I didn’t want to stand up when the crowd sang “God Bless America” at Fenway Park last Sunday, at a baseball game on a gorgeous, sunny late summer afternoon. Didn’t want to take my hat off. Put my hand over my heart. Belt out the lyrics with 30,000 other fans.
Don’t get me wrong. I’d like to think I’m patriotic. I love singing our real national anthem, “The Star Spangled Banner”. Hat off, placed over the center of my chest. Watching as a huge American flag whips and curls in the breeze. Then as Francis Scott Key’s song builds to a crescendo of “O’er the land of the free, and the home of the brave!”, I cheer at the top of my lungs.
The singing of “God Bless America” is a new tradition and became the norm at major league ball parks right after September 11, 2001. It started at New York City’s Yankee Stadium, at the first game played there after that awful Tuesday morning of terror, death and fear thirteen years ago this week.

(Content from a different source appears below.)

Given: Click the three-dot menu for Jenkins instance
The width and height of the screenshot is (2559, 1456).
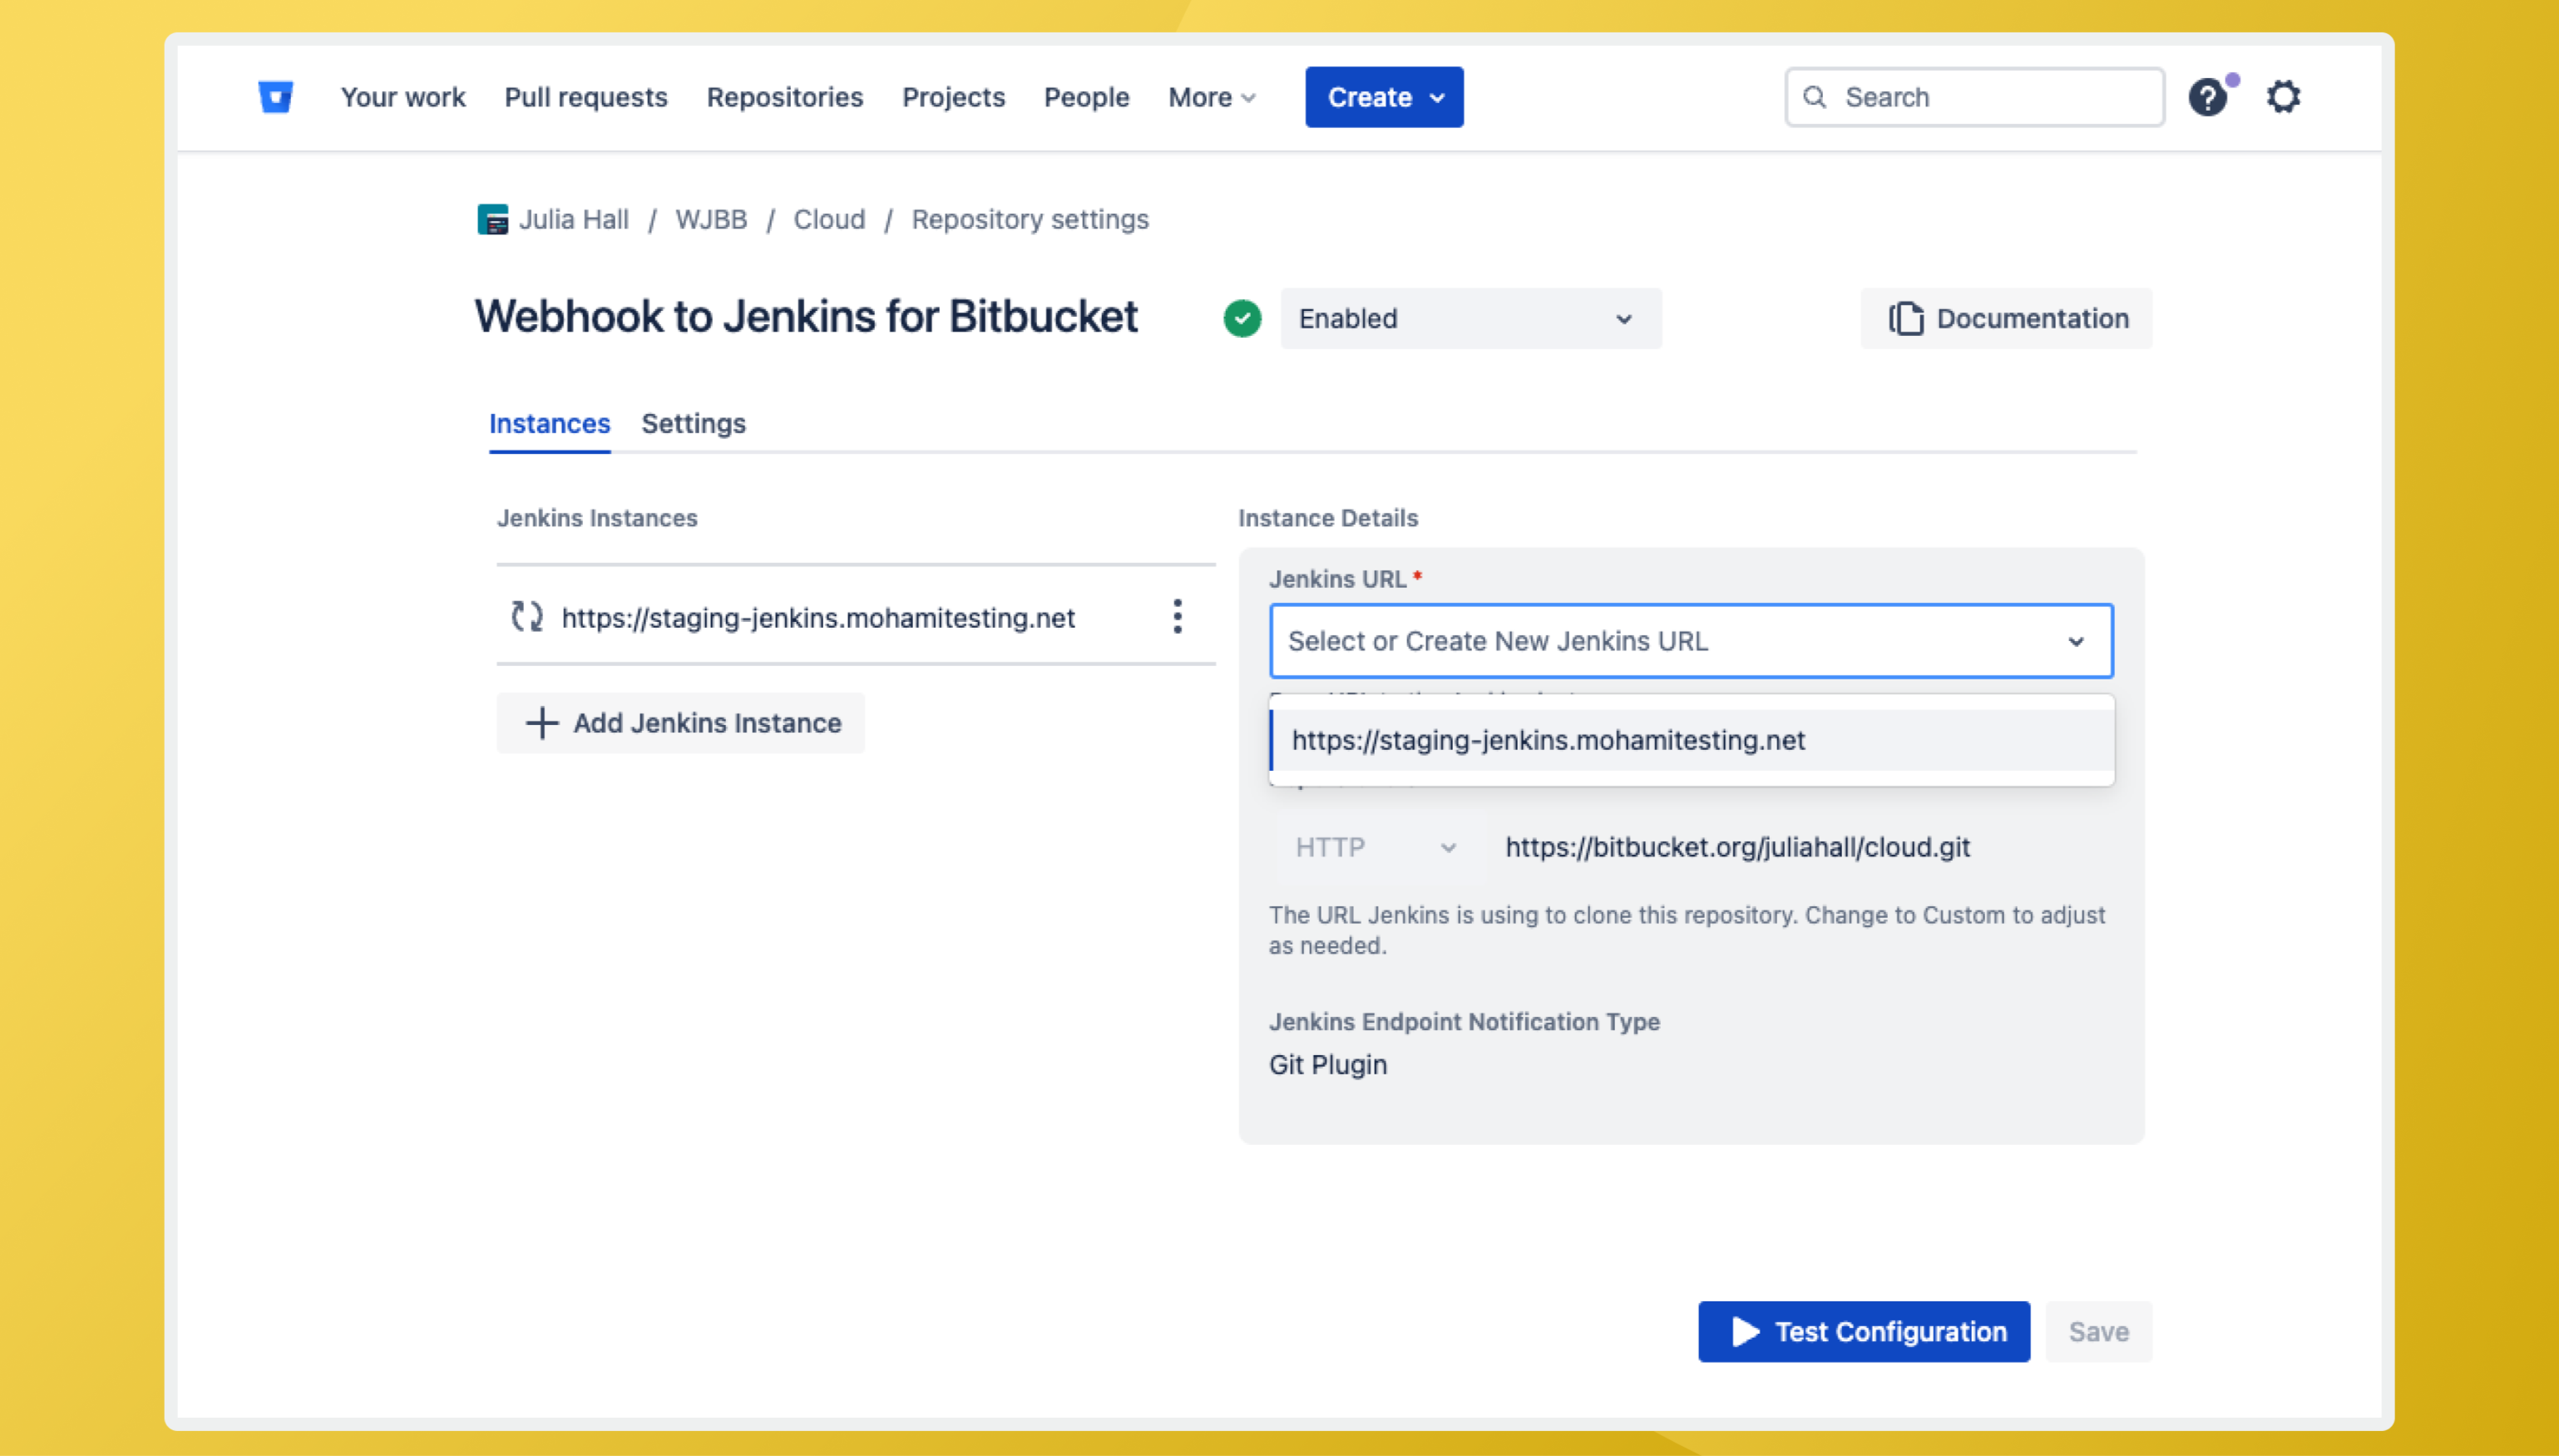Looking at the screenshot, I should click(1177, 617).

The singing of the America’s official national anthem at sporting events is a much older ritual. It began in the 1918 World Series, which took place right before the end of World War I. During the seventh inning stretch, a band struck up an impromptu version of the anthem. Red Sox and Cubs players faced the flag in centerfield and the crowd stood up and joined in. The singing of the anthem at every game was formalized when America entered World II as a way to unite folks in that common cause.
Fans singing together then knew all too well about shared wartime service and sacrifice. Every person in the park was touched by war. Moms worried about their sons and daughters overseas. Gold Star families mourned loved ones who died in battle. Neighbors struggled with wartime shortages and rationing. Tired factory workers toiled on double shifts to support the war effort. Then the national anthem was a sincere call to patriotism, for Americans to work, work, together to protect and defend their homeland.
It’s hard to fathom that this Thursday, 4,749 days will have passed since 9/11. Half a generation. Millions of words will be written and spoken to mark this anniversary and most will extol patriotism. But post 9/11: what does it mean to be a patriot, patriotic? That question is why I struggle with the singing of “God Bless America” as a vestige of 9/11. Not because of the sincere motives of those who sing. Not because of the desire to honor 9/11 victims and the millions of service men and women who served in two wars birthed on that day so long ago.
What worries me is that the “patriotism” which has emerged since 9/11 is marked largely by symbolism and rhetoric, not so much by shared sacrifice. Patriotism “light”. The ubiquitous flag lapel pin adorning every politician. The perfunctory ending of every speech, with, “And may God bless the United States of America”. The contradictory adoration of soldiers and veterans, even as so many of them receive terrible care at the hands of Uncle Sam. Or can’t find work. Or suffer from trauma.
America has been at war continuously since 9/11, but the truth is that few of us have done anything in support of that effort. Are we ready to send our son or daughter into harm’s way? Pay extra taxes to finance our wars, instead of going into debt that our kids will one day have to pay back? This week our world will be saturated in patriotic symbols and speeches and services and stories, yet is this really patriotism?
For me patriotism is a verb, not a noun. Patriotism is what we do to make our country strong, not what we say or sing or declare. Patriotism is about voting every single time we have the chance. Patriotism is about paying our fair share of taxes as a duty, not an onerous task. Patriotism is about saluting the veteran in the parade and then making sure she has everything she needs to get on with her life. Patriotism is about volunteering: serving on town boards and committees, coaching kids in sports, dropping off a bag of groceries at the food pantry, worshipping God in freedom and being grateful for that gift. Patriotism is about keeping up with current events and knowing our history. Patriotism is sometimes about protesting the government, calling it to live up to its highest ideals.
Patriotism is so much more than standing up at a ballgame or singing a song, or flying the stars and stripes outside of our house, or saying the Pledge of Allegiance in school.
This 9/11 week of remembrance: let’s be real patriots. Do something, anything, to make America a better place; honor the lost and the fallen through action, and not just public ceremonies and private prayers.
Thirteen years later, that would be a real blessing to America.